Note that watermark() and startingContext() already delegate to deltaStreamScan when startingDone — checkpoint() is the one that was missed.
Secondary effect: because checkpoint() never changes, ContinuousFileSplitEnumerator#scanNextSnapshot never increments handledSnapshotCount, so scan.max-snapshot-count backpressure is silently defeated (the splitMaxNum guard still applies). The same fix resolves this.
Suggested fix:
@Nullable
@Override
public Long checkpoint() {
if (startingDone) {
return deltaStreamScan.checkpoint();
}
return nextDeltaSnapshotId;
}| * Converts a {@link DataSplit} to a {@link ChainSplit} where all files belong to the given | ||
| * branch. The partition value is preserved as-is (no rewriting). | ||
| */ | ||
| private static ChainSplit dataSplitToChainSplit(DataSplit dataSplit, String branch) { |
There was a problem hiding this comment.
[Maintainability] ChainSplit construction is duplicated in three places.

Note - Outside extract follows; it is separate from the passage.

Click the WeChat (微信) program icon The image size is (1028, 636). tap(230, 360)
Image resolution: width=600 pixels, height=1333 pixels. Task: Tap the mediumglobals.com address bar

The per-file loop that builds fileBranchMapping + fileBucketPathMapping and then calls new ChainSplit(...) appears here in dataSplitToChainSplit(), and twice in ChainGroupReadTable (plan() around L249 and around L408). Any future change to how a ChainSplit is built (e.g. adding a field) has to be applied in all three; missing one would silently diverge the read/write paths.
Suggest extracting a single factory, e.g. ChainSplit.from(DataSplit dataSplit, String branch), and using it everywhere.
|
|
||
| // 2. Read all snapshot branch data, grouped by partition. | ||
| // Reuse batchScan.mainScan which has predicates/shard already applied. | ||
| Map<BinaryRow, List<DataSplit>> snapshotSplitsByPartition = |
There was a problem hiding this comment.
[Performance] planStarting() reads file-level splits for every snapshot partition, then keeps only the latest per group.
groupByPartition(batchScan.mainScan) runs a full batch scan that reads the manifests and file lists of all snapshot-branch partitions, but only the latest chain partition per group is kept (steps 3-4). With many historical full-dump partitions (e.g. a daily ODS dump over a year), this reads hundreds of partitions' metadata to keep one — slow startup and heavy manifest I/O (especially on object stores).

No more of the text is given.